Zamieszanie wokół otwarcia Stadionu Narodowego powoli się kończy. Robotnicy w ekspresowym tempie dokończyli montaż płyty boiska, a straż pożarna, policja i nadzór budowlany wyraziły zgodę na jej użytkowanie.
Do pełni szczęścia brakowało tylko zgody na organizację całej imprezy, ale najpierw Narodowe Centrum Sportu musiało poinformować służby, jak ma wyglądać wyjście i wejście na stadion w trakcie samej imprezy.

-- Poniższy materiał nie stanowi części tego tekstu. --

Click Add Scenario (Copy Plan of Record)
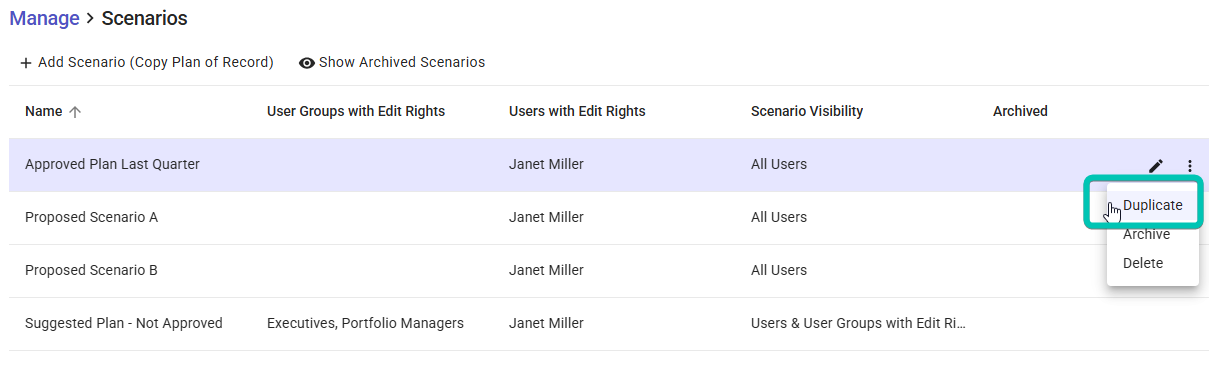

Reporterzy "Super Expressu" odwiedzili w czwartek Stadion Narodowy. Na głównej płycie trwa już montaż sceny, na której w niedzielę między godz. 14 a 20 mają zagrać m.in. Zakopower, Lady Pank, T. Love, VooVoo czy Coma.
Robotnicy uwijają się też z oznakowaniem drogi przeciwpożarowej. Trwa też sprzątanie, odkurzanie i ostatnia kosmetyka przed wielkim otwarciem. Według założeń organizatorów podczas koncertu stadion odwiedzi nawet 100 tysięcy gości. Decyzja o jego inauguracji zapadnie jednak w ostatniej chwili.
- Decyzji nie podjęliśmy. Zapadnie dzisiaj. Brakuje jeszcze niektórych dokumentów - mówi Agnieszka Kłąb, zastępca rzecznika Ratusza.